(DATA FOR ANALYSIS)
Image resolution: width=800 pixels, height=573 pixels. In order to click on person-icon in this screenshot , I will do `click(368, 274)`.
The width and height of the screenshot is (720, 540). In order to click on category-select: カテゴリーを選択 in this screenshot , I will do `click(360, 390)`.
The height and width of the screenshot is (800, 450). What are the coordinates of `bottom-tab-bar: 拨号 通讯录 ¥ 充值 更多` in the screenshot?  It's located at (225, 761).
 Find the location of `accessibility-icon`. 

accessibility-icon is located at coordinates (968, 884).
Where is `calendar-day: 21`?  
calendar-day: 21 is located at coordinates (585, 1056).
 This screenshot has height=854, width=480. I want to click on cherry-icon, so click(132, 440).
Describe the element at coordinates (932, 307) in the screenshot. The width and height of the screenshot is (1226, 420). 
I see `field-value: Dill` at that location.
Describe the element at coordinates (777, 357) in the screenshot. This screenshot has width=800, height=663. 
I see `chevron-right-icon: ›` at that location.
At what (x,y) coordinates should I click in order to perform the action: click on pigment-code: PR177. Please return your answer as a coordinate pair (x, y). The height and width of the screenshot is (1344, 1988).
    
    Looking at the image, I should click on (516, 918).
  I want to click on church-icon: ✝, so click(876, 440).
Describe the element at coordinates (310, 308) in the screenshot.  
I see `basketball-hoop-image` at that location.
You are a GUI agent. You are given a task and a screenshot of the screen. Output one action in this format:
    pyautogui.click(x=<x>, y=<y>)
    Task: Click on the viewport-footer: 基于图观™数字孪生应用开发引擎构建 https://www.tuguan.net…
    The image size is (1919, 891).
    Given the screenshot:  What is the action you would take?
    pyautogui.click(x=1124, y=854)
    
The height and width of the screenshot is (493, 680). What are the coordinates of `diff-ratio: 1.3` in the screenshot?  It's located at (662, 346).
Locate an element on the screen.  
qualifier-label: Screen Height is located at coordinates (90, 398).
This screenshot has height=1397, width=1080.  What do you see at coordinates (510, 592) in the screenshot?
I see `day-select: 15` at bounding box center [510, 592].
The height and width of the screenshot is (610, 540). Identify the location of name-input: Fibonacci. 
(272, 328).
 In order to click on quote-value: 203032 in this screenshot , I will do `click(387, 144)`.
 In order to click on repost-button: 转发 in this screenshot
(End DATA FOR ANALYSIS)
TASK GOAL
Output the rows above, from the line containing "Locate an element on the screen." through the line containing "(272, 328).", as a JSON list of strings with one string per line, skipping blank lines.

WRITTEN RESPONSE
[
  "Locate an element on the screen.  ",
  "qualifier-label: Screen Height is located at coordinates (90, 398).",
  "This screenshot has height=1397, width=1080.  What do you see at coordinates (510, 592) in the screenshot?",
  "I see `day-select: 15` at bounding box center [510, 592].",
  "The height and width of the screenshot is (610, 540). Identify the location of name-input: Fibonacci. ",
  "(272, 328)."
]